Aber es gab auch einige sehr feine Werke zu entdecken, etwa WENN DIE FLUT KOMMT, den Debütfilm der Schauspielerin Yolande Moreau, die zusammen mit Kameramann Gilles Porte Regie führte. Yolande Moreau spielt Irène, die auf den Bühnen der Kulturzentren Nordfrankreichs eine One-Woman-Show abliefert. Die Ehefrau und Mutter verliebt sich nach und nach in Dries, den sie zufällig kennen lernt. WENN DIE FLUT KOMMT startet bereits am 8. Juni im Kino. Eine aktuelle Besprechung des Films findet sich bei den wöchentlichen Kino-News. Ein weiterer, erwähnenswerter Programmpunkt ist JE NE SUIS PAS LÀ POUR ÊTRE AIMÉ. Ein Gerichtsvollzieher in den 50ern verliebt sich zum ersten Mal in seinem Leben. Obwohl er bereits einen erwachsenen Sohn besitzt, hat er es nie gelernt zu lieben oder geliebt zu werden.
Der Schweizer Regisseur Samir erzählt in SNOW WHITE seine moderne Version der Schneewittchen-Saga. Die 20-jährige Nico ist ein verzogenes Gör von der Zürcher Goldküste. Eines Tages lernt sie Rapper Paco kennen, der ihrem Partyleben einen vermeintlichen Sinn gibt.
Aus Bénin stammt Idrissou Mora-Kpai, der an der Hochschule für Film und Fernsehen „Konrad Wolf“ in Babelsberg studiert hat. Er ist in die Wüstenstadt Arlit gereist, in den Norden Nigers und dokumentiert dort die Stadt, die wegen ihrer Uranvorkommen in den 80er Jahren als „zweites Paris“ gehandelt wurde.

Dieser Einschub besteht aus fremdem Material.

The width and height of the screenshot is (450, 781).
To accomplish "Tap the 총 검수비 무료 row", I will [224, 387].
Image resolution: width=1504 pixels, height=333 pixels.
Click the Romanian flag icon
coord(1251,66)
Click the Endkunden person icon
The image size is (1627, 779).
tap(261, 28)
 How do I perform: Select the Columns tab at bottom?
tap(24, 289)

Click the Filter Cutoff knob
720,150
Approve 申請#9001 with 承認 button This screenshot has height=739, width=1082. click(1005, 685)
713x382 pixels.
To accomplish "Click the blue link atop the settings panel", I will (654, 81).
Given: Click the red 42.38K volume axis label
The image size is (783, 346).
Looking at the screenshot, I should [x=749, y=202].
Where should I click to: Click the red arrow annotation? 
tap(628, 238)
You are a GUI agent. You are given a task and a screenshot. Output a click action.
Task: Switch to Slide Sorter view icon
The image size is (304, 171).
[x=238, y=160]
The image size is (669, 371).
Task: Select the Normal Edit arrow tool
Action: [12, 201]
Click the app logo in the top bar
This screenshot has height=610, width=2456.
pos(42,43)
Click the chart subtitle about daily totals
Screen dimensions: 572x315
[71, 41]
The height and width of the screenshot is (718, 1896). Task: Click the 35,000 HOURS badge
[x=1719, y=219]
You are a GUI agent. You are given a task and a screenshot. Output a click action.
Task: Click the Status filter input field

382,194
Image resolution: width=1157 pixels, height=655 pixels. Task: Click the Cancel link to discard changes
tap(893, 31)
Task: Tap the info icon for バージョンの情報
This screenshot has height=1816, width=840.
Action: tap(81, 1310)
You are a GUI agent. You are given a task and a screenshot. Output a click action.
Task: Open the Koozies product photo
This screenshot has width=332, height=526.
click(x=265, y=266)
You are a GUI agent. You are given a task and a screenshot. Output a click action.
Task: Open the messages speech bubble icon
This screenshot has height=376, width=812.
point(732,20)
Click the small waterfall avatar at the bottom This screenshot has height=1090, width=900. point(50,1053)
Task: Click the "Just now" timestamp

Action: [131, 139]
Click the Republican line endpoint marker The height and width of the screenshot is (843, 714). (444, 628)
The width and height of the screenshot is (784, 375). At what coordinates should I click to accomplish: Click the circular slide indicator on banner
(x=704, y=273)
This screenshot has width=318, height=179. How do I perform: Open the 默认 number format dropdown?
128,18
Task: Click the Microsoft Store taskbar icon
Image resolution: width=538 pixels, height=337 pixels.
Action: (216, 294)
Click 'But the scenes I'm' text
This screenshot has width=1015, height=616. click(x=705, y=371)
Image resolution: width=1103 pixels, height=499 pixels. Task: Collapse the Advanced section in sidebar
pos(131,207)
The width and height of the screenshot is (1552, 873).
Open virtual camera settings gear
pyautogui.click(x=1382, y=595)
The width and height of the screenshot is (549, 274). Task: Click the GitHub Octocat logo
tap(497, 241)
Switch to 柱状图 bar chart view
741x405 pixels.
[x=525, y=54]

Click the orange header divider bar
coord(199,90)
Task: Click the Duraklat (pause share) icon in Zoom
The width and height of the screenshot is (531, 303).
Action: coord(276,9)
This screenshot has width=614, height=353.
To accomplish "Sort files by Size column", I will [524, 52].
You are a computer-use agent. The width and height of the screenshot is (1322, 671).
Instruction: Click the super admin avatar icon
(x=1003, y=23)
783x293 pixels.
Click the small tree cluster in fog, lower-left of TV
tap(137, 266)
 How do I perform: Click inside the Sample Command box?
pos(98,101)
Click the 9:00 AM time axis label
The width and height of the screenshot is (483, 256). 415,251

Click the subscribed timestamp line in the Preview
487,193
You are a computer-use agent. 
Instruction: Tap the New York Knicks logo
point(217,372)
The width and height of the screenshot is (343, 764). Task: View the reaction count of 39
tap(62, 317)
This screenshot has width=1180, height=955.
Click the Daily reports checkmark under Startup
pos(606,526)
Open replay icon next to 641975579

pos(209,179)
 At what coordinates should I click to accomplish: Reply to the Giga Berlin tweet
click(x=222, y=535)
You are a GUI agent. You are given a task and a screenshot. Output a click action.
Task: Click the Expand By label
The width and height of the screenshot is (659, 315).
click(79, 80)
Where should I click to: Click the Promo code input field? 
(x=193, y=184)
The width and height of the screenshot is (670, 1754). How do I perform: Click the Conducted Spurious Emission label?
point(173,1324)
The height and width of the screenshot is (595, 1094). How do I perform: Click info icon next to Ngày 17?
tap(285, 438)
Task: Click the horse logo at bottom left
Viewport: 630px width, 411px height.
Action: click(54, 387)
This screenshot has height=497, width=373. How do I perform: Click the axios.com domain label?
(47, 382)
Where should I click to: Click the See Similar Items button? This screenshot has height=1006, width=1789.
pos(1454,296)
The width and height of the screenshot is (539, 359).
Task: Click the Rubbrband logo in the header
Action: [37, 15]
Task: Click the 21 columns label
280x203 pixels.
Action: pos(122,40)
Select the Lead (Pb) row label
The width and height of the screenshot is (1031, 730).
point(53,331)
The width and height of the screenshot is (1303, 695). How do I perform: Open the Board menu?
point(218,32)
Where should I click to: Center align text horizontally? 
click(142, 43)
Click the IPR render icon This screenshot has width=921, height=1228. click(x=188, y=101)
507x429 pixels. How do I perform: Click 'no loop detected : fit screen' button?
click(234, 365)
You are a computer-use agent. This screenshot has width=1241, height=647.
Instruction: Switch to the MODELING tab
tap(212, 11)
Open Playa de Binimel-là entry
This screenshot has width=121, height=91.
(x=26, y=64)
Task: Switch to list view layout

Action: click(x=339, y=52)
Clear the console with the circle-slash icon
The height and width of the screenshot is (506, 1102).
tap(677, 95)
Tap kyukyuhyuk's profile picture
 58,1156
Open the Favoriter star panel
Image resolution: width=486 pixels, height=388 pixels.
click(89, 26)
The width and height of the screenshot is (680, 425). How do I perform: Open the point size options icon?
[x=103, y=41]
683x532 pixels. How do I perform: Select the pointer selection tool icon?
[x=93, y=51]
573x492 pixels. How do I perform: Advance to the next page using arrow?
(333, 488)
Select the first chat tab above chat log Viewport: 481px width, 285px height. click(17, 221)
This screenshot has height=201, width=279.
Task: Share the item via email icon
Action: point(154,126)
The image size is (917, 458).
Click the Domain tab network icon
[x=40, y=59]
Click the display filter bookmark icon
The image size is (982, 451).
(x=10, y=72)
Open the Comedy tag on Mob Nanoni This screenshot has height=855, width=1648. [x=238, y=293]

Zusammengestellt und finanziert wird die Filmwoche von der französischen Botschaft und dem Burea du cinéma. Die Filmwoche ist eine hervorragende Institution, um die frankophile Seite der Berliner zu fördern und zu füttern. Im vergangenen Jahr wurden in Frankreich insgesamt 240 Filme produziert, nur ganze 5% davon wurden in dieser Woche präsentiert. Die Auswahl der Werke hält technisch und inhaltlich einen hohen Standard, wenngleich sie leider nicht mit wirklichen cineastischen Entdeckungen verlocken kann.